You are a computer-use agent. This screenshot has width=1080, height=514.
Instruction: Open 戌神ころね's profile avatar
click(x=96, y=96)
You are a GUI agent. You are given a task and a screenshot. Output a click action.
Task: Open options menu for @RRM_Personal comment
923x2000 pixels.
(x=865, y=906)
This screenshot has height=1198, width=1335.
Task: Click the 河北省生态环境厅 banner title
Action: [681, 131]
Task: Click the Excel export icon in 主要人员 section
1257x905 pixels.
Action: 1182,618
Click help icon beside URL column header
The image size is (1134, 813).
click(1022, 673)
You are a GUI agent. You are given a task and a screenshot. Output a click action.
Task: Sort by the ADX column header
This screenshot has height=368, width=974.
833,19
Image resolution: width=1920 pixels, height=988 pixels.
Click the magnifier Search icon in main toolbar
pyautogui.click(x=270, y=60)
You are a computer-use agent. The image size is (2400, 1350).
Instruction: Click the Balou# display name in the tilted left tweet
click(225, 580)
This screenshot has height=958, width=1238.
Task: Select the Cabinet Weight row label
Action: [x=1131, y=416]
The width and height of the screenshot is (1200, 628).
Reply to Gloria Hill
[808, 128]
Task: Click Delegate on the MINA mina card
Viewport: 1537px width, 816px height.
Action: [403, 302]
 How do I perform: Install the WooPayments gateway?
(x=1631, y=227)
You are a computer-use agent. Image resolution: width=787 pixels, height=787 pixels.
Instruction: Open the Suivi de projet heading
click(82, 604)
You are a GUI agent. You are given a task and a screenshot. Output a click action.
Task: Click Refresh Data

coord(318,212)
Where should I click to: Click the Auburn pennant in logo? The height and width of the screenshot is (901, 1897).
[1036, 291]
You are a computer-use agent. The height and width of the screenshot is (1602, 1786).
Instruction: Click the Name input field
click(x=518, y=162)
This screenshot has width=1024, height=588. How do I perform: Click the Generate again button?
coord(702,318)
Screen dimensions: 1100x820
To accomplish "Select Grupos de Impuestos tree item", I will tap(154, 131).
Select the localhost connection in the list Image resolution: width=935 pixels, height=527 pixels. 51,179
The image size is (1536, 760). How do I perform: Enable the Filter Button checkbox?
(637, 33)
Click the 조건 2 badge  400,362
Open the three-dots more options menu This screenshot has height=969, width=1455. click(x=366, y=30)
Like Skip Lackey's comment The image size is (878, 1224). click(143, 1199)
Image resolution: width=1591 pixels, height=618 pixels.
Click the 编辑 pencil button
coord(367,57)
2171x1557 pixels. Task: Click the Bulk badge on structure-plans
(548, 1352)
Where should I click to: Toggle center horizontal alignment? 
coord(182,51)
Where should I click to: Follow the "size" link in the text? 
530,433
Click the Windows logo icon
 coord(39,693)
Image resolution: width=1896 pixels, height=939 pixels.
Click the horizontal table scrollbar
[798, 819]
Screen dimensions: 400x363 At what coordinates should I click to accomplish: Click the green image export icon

============================================================

» What is needed
Everything in the listing must be reproduced exactly; please include every line.

» Output for this task
You are a computer-use agent. This screenshot has width=1080, height=514.
Instruction: Open 戌神ころね's profile avatar
click(x=96, y=96)
You are a GUI agent. You are given a task and a screenshot. Output a click action.
Task: Open options menu for @RRM_Personal comment
923x2000 pixels.
(x=865, y=906)
This screenshot has height=1198, width=1335.
Task: Click the 河北省生态环境厅 banner title
Action: [681, 131]
Task: Click the Excel export icon in 主要人员 section
1257x905 pixels.
Action: 1182,618
Click help icon beside URL column header
The image size is (1134, 813).
click(1022, 673)
You are a GUI agent. You are given a task and a screenshot. Output a click action.
Task: Sort by the ADX column header
This screenshot has height=368, width=974.
833,19
Image resolution: width=1920 pixels, height=988 pixels.
Click the magnifier Search icon in main toolbar
pyautogui.click(x=270, y=60)
You are a computer-use agent. The image size is (2400, 1350).
Instruction: Click the Balou# display name in the tilted left tweet
click(225, 580)
This screenshot has height=958, width=1238.
Task: Select the Cabinet Weight row label
Action: [x=1131, y=416]
The width and height of the screenshot is (1200, 628).
Reply to Gloria Hill
[808, 128]
Task: Click Delegate on the MINA mina card
Viewport: 1537px width, 816px height.
Action: [403, 302]
 How do I perform: Install the WooPayments gateway?
(x=1631, y=227)
You are a computer-use agent. Image resolution: width=787 pixels, height=787 pixels.
Instruction: Open the Suivi de projet heading
click(82, 604)
You are a GUI agent. You are given a task and a screenshot. Output a click action.
Task: Click Refresh Data

coord(318,212)
Where should I click to: Click the Auburn pennant in logo? The height and width of the screenshot is (901, 1897).
[1036, 291]
You are a computer-use agent. The height and width of the screenshot is (1602, 1786).
Instruction: Click the Name input field
click(x=518, y=162)
This screenshot has width=1024, height=588. How do I perform: Click the Generate again button?
coord(702,318)
Screen dimensions: 1100x820
To accomplish "Select Grupos de Impuestos tree item", I will tap(154, 131).
Select the localhost connection in the list Image resolution: width=935 pixels, height=527 pixels. 51,179
The image size is (1536, 760). How do I perform: Enable the Filter Button checkbox?
(637, 33)
Click the 조건 2 badge  400,362
Open the three-dots more options menu This screenshot has height=969, width=1455. click(x=366, y=30)
Like Skip Lackey's comment The image size is (878, 1224). click(143, 1199)
Image resolution: width=1591 pixels, height=618 pixels.
Click the 编辑 pencil button
coord(367,57)
2171x1557 pixels. Task: Click the Bulk badge on structure-plans
(548, 1352)
Where should I click to: Toggle center horizontal alignment? 
coord(182,51)
Where should I click to: Follow the "size" link in the text? 
530,433
Click the Windows logo icon
 coord(39,693)
Image resolution: width=1896 pixels, height=939 pixels.
Click the horizontal table scrollbar
[798, 819]
Screen dimensions: 400x363 At what coordinates should I click to accomplish: Click the green image export icon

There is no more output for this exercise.